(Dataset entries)
· · · ·
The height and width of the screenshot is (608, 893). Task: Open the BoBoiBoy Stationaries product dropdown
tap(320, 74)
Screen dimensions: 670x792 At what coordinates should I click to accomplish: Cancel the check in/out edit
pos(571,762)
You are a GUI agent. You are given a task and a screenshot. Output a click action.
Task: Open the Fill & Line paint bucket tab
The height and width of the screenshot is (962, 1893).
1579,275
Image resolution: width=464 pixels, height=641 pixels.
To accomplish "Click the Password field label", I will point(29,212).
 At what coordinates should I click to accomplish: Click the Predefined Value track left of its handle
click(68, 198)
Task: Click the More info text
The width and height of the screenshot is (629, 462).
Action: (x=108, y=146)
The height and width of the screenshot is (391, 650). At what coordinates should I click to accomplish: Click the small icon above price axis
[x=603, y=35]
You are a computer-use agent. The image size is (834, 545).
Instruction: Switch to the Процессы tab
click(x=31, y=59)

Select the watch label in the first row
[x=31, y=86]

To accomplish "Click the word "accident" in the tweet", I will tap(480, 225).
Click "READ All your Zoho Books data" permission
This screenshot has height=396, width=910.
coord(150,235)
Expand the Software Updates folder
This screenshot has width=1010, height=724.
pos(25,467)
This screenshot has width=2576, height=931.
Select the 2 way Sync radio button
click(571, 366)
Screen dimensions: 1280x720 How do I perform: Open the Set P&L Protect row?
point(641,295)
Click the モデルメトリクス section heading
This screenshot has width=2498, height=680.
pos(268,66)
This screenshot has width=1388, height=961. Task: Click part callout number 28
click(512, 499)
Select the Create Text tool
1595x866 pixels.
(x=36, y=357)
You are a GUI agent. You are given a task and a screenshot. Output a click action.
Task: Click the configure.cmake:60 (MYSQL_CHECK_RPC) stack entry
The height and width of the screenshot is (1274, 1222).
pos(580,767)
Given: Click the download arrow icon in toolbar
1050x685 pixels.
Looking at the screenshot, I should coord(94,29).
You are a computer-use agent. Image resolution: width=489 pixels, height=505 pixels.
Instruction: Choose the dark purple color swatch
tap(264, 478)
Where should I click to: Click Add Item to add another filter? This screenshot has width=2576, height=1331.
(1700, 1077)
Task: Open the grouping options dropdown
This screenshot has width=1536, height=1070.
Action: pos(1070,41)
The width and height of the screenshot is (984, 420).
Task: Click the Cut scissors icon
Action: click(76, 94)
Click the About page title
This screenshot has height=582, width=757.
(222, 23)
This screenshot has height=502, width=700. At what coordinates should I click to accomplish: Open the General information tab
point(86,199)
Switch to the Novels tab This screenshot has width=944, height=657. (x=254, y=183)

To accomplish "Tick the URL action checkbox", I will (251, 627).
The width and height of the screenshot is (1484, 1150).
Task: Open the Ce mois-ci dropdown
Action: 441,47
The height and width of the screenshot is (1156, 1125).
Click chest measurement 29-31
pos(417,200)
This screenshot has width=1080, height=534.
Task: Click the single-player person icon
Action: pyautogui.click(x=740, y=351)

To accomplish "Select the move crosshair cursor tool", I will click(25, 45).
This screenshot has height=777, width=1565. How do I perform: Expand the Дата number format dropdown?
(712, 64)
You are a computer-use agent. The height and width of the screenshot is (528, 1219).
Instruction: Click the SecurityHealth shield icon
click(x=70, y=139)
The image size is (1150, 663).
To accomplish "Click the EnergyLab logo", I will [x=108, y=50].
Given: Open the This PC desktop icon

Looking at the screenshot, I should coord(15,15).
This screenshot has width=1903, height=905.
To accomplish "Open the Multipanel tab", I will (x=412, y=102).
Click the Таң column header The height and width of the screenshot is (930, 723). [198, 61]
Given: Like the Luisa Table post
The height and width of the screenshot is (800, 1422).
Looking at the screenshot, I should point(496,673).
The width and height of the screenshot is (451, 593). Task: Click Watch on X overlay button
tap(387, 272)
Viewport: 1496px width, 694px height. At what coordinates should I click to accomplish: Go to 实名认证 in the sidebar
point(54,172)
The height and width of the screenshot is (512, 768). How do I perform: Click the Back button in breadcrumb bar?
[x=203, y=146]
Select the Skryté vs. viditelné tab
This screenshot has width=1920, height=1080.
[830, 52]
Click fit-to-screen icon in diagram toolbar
· · · ·
Copy each line in the data that holds the word "toolbar".

Result for this task
Given: Click the download arrow icon in toolbar
Click fit-to-screen icon in diagram toolbar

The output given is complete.